They were both pretty stupid posts, I'll grant, but I like how you manage to be incredibly conventional in both of them while trying to be overly contrarian.
Magik was a legend. I love the changing signature, too. He kind of had you dead to rights, but you've sort of absorbed his style since then.
Does he still read this site? I hear MJ rumors from time to time, but he's shrouded in mystery.
He commented a couple of months ago, and the email address he left answers your question, I guess.
Oh, crap, you can't see it because he also left a URL: Magik.Johnson@is.still.a.fan.of.unfogged.even.if.the.site.is.a.little.hysterical.at.times.com
Speaking of that thread, the grad student must be back from far-off Sweden by now, no?
It's worse than that, Ben: the Swede told me a few days ago that she was going to a party at the Grad Student's place (!) this Saturday. Frankly, I think she's lying.
How callous!
Unless, of course, it was in the way of a not-so-subtle hint...
Sorry about that, my man. Has to hurt-- I know how much you wanted things to work out.
No swedes, at any rate. It would be hilarious if, just before the Earth is vaporized, we all realized that the Swede didn't call you because of that post.
You mean the Grad Student. I admit a moment of panic after reading your comment: "Did I tell her about the blog??" I didn't, but you know, we are worldwide.
I can't believe you don't pimp the "ogged" persona to impress women; hell, I can't believe I don't pimp the "ogged" persona to impress women.
I usually don't tell people about the blog. But if an army of desperate men wants to go forth claiming to be Ogged, that can only be blogging gold.
No, I am Spartacus!
Half-seriously, I've been surprised to see how much love there is in the blogosphere for this humble site (all due to your input, of course). Unfortunately for you, most of it is from pasty men, but still.
But if an army of desperate men wants to go forth claiming to be Ogged, that can only be blogging gold.
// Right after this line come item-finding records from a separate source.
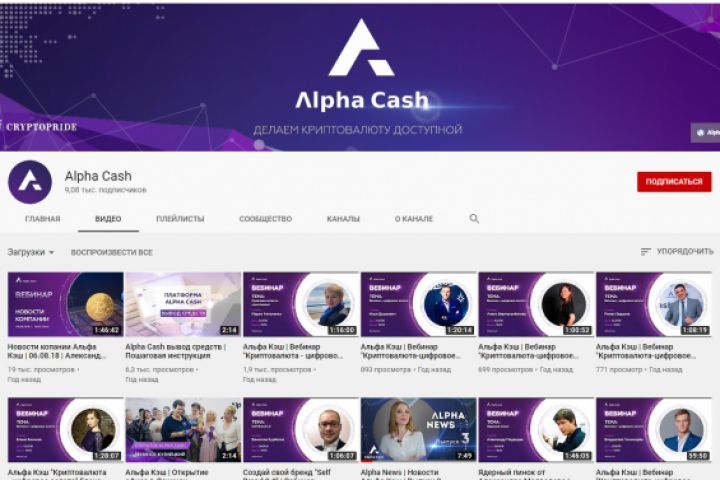Click Воспроизвести все link

coord(112,252)
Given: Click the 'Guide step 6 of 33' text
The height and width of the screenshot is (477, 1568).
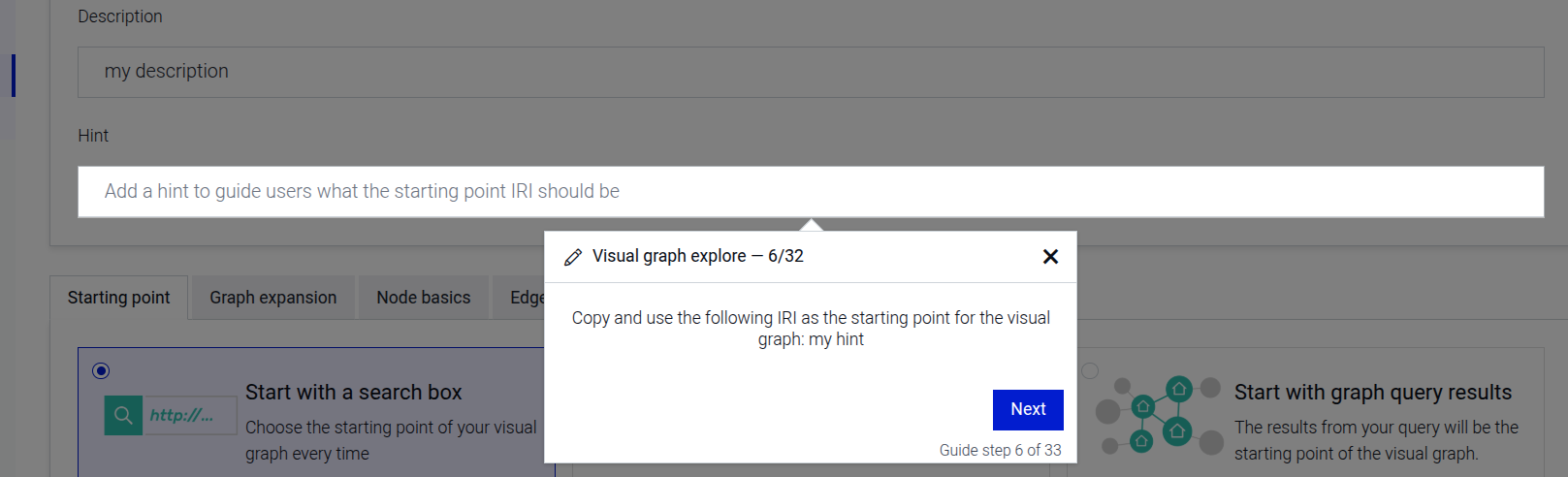Looking at the screenshot, I should point(1000,450).
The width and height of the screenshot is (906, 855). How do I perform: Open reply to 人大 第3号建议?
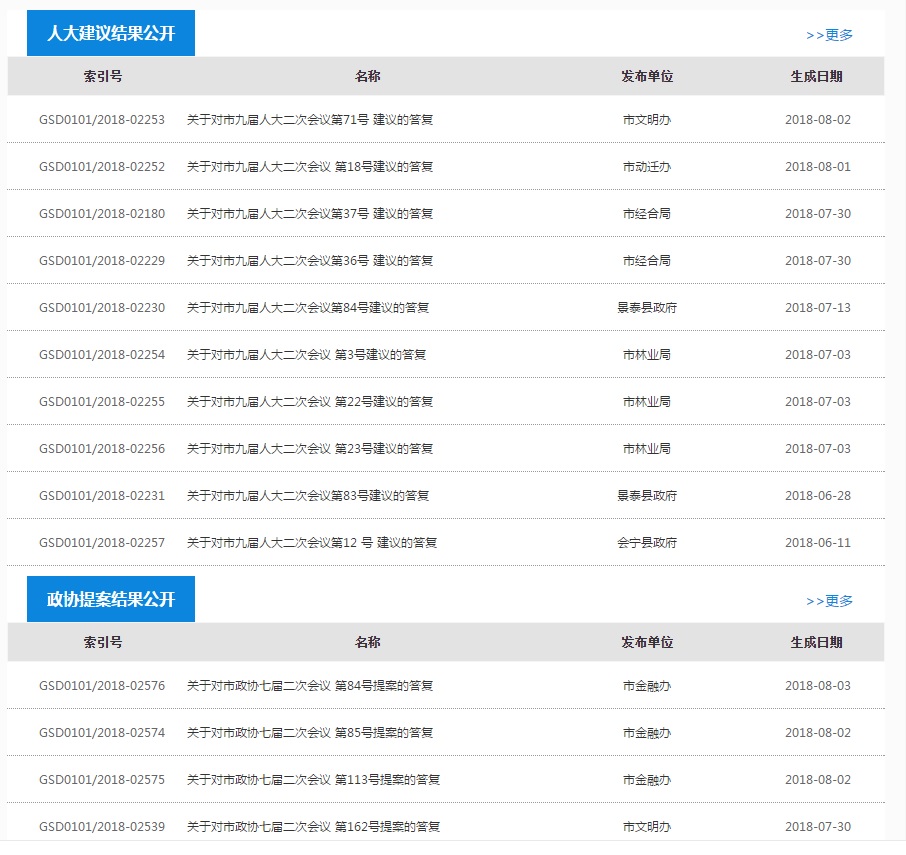tap(306, 355)
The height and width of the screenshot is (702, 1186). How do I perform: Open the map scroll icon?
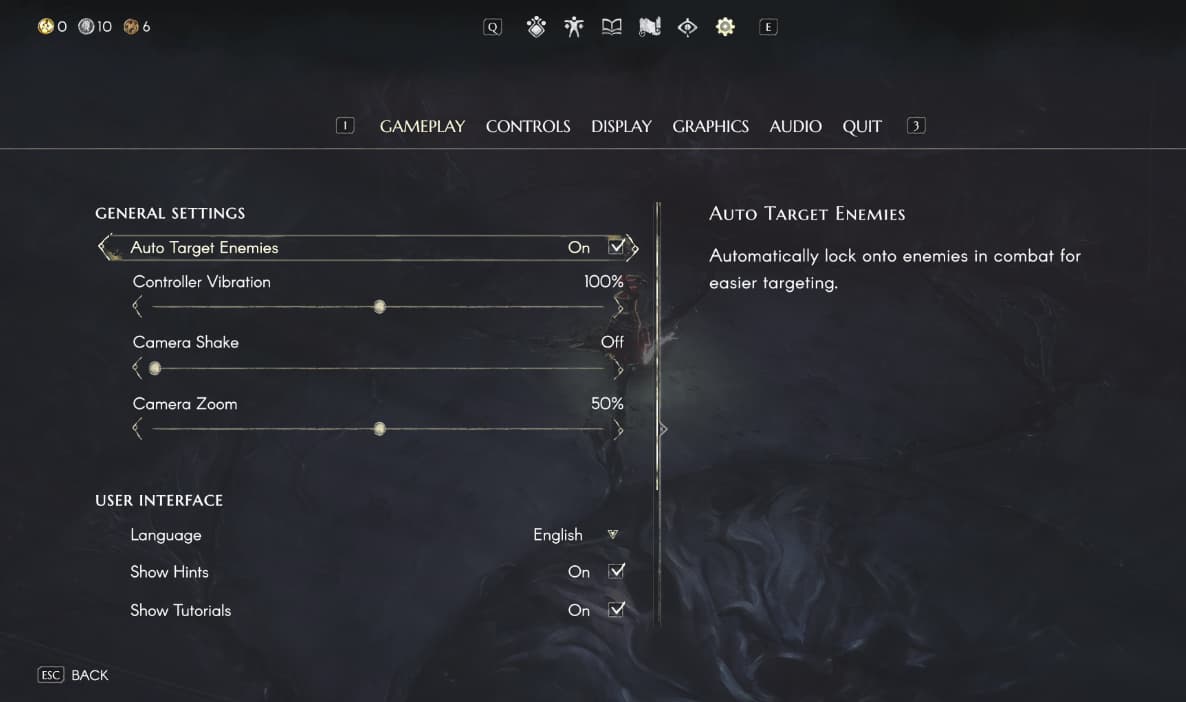pyautogui.click(x=650, y=27)
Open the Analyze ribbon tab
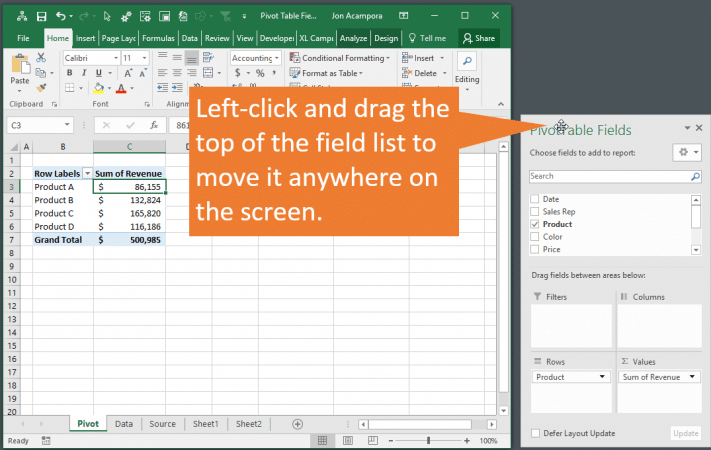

Dream a bigger, more detail dense dream, Ogged. What you need is something closer to a license that makes approved use of the Ogged persona dependent on a promise to report back on the results. You could then have whichever of your commenters is a statistician take the data and create a statistical picture of where Ogged would be most successful, as measured by a series of characteristics. You could then plot where we think FL or Bob would fall on the map, and deploy commenters to test out those personae and validate the "Desperate Man" algorithms.
(60 oz of coffee AOTW - good).
That's Mills at #20. I realize it was apposite and all, but can I say here that impersonating one another in the comments is not a road that we want to go down?
Yeah, no one could reproduce Ogged's neurosis.
Is the turn from "defending Summers" to "using blog to pick up chicks" deliberate, or am I just a humorless bitch?
I second Ogged on impersonating each other--it was funny once but nevermore.
b, I think all the defenses of Summers were by Labs (def. all the recent ones). Also, hasn't ogged been trying to use the blog to pick up chicks since before Summers was a twinkle in the blogosphere's eye? Labs too.
(I should say that I would use my blog to try to pick up chicks, were the classified ads that make me hot not ads that say "TT, 2/2, AOS: M & E.")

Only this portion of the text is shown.